There's a lot more you can do with `text_data` to explore these similarities. I'm going to explore one way and hint at how you might extend that. In particular, I'm going to find the documents that are most similar to FDR's "Four Freedoms" speech, the 1941 State of the Union Address where FDR  argued that the United States needed to serve as "an arsenal" for its allies and spoke of democratic principles as they were most under attack.

I'm going to start doing this by getting the 25 speeches that `Doc2Vec` thinks are most similar to this one, and I'm going to plot the top 15 results in `pandas`:

In [6]:
four_freedoms = sotu_speeches[sotu_speeches.year == "1941"].index[0]
freedom_idxs, _ranks = zip(*model.docvecs.most_similar(four_freedoms, topn=25))
near_four_freedoms = sotu_speeches.loc[list((*freedom_idxs, four_freedoms))]
near_four_freedoms.head(15)

Unnamed: 0,president,year,speech
61,Truman,1951,"Mr. President, Mr. Speaker, Members of the Con..."
161,Roosevelt,1940,"Mr. Vice President, Mr. Speaker, Members of th..."
26,Roosevelt,1943,"Mr. Vice President, Mr. Speaker, Members of th..."
183,Roosevelt,1944,To the Congress:\n\nThis Nation in the past tw...
21,Roosevelt,1942,In fulfilling my duty to report upon the State...
45,Roosevelt,1939,"Mr. Vice President, Mr. Speaker, Members of th..."
221,Truman,1953,To the Congress of the United States:\n\nI hav...
32,Kennedy,1963,"Mr. Vice President, Mr. Speaker, Members of th..."
157,Roosevelt,1945,To the Congress:\n\nIn considering the State o...
56,Truman,1952,"Mr. President, Mr. Speaker, Members of the Con..."


Predictably, there are a lot of speeches from Roosevelt in that list (and interestingly, they're speeches he gave during the war). You can also see a fair amount of temporal clustering. But now I want to hint at how this kind of thing can be extended.
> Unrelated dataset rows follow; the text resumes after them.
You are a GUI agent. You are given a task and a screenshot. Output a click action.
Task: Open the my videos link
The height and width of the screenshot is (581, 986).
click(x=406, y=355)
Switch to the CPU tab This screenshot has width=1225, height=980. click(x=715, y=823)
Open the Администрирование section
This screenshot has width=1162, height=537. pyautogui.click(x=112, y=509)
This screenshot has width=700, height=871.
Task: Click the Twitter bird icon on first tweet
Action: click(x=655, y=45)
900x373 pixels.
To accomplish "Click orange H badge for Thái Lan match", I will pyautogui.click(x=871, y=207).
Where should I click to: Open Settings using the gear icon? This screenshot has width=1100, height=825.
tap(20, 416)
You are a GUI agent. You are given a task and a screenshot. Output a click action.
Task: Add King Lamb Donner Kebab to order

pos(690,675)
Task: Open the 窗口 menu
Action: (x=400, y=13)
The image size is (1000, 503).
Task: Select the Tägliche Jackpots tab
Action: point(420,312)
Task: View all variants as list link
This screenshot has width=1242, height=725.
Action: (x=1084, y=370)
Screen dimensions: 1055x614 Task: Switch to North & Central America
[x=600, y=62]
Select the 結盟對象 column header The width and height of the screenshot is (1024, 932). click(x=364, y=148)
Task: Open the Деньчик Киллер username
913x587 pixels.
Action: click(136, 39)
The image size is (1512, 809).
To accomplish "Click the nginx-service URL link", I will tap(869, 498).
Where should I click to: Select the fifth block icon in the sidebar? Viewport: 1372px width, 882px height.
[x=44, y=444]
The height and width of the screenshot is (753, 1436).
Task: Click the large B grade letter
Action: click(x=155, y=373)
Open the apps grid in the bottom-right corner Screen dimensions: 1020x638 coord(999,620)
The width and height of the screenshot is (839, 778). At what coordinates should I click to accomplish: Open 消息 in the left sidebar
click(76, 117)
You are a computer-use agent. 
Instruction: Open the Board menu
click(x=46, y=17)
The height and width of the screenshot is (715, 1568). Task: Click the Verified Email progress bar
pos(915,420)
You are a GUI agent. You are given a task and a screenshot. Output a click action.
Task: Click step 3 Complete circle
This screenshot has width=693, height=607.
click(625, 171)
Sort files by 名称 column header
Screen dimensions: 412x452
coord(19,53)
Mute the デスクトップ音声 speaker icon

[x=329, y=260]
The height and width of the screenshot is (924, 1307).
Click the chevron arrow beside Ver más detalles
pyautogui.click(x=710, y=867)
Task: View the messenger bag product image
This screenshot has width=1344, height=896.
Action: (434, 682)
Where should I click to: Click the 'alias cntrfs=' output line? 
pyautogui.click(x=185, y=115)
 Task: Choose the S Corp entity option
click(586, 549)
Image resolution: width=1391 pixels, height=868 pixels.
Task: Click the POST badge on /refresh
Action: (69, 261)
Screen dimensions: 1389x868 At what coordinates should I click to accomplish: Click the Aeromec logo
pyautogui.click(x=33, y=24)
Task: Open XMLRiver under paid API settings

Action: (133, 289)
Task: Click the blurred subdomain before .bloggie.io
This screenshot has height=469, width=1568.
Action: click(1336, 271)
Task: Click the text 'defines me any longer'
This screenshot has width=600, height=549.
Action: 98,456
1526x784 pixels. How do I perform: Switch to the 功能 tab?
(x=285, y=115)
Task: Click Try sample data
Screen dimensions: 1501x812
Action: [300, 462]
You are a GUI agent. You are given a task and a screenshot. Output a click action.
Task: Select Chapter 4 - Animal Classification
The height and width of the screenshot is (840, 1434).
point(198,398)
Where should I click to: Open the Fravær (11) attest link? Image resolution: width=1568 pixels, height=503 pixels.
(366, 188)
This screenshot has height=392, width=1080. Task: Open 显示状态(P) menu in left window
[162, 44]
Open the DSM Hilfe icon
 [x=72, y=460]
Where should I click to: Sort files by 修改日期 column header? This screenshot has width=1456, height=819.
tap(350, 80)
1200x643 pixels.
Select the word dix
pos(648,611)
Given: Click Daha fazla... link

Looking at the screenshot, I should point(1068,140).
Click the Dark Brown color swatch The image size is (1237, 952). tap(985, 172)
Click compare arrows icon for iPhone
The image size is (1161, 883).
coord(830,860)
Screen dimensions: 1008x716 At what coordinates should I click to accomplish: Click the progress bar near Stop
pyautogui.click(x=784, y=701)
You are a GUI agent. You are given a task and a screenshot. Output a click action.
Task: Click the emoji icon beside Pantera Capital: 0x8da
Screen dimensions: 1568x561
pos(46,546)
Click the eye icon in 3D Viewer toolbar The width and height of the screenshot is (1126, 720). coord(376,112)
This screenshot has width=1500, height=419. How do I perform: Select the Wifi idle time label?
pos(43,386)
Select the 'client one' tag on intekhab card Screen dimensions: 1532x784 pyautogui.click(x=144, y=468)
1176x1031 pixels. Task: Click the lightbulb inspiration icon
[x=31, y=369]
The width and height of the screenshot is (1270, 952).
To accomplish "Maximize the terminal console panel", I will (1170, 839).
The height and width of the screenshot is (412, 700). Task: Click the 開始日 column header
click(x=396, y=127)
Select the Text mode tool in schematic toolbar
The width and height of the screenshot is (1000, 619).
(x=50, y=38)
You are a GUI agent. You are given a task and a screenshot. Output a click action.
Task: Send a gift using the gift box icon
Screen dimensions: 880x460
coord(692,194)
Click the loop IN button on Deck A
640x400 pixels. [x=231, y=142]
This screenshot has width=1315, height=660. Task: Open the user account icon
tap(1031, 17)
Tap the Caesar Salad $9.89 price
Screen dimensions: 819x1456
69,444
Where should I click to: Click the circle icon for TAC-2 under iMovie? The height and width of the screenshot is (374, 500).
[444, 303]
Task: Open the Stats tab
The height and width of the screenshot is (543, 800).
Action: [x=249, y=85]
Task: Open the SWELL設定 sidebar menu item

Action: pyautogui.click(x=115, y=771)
I'm going to find the words that most distinguish the documents that are similar to Roosevelt's Four Freedoms speech from a background corpus of all of the SOTU speeches.

In [7]:
four_freedoms_corpus = text_data.Corpus(near_four_freedoms.speech.to_list(), tokenizer)

text_data.multi_corpus.display_top_differences(
    four_freedoms_corpus,
    sotu_corpus,
    text_data.multi_corpus.log_odds_ratio
)

Order,Word,Score
1.0,officers,-3.0808350286828308
2.0,objects,-3.117887798901709
3.0,tribes,-3.1245334627833383
4.0,notes,-3.163506158320878
5.0,ports,-3.185558219649298
6.0,silver,-3.2192582319201986
7.0,claims,-3.231417600316276
8.0,intercourse,-3.400612267993276
9.0,mexico,-3.4735328097059446
10.0,spain,-3.600418221679119

Order,Word,Score
1.0,kremlin,2.5861379733056165
2.0,hitler,2.5861379733056165
3.0,nazis,2.58612420956848
4.0,appeasement,2.5861035643758257
5.0,hemispheric,2.586096682755084
6.0,numerically,2.5860898011894147
7.0,hats,2.5860898011894147
8.0,amphibious,2.5860898011894147
9.0,versus,2.5860829196788124
10.0,stalinist,2.5860829196788124


Predictably, words related to the Nazis and to wars are *highly associated* with the Four Freedoms speech and similar speeches, while old-timey words about silver or Mexico are much less common.

Finally, we can look to see examples of certain words appearing. (We could do the same with entire documents, but the State of the Union Addresses are probably too long for this to be all that useful.

In [8]:
four_freedoms_corpus.display_search_results("appeasement", window_size=150)

## Conclusion

There's a lot more that you could do to explore this data. But hopefully this provides a decent overview of how you can use the heatmap function in `text_data` to figure out what documents are similar to each other and to visually identify patterns. And hopefully, you can imagine ways in which you could take information you have about document similarity &mdash; either from this library or from another &mdash; and search through those similar (or different documents) to try to identify meaningful patterns.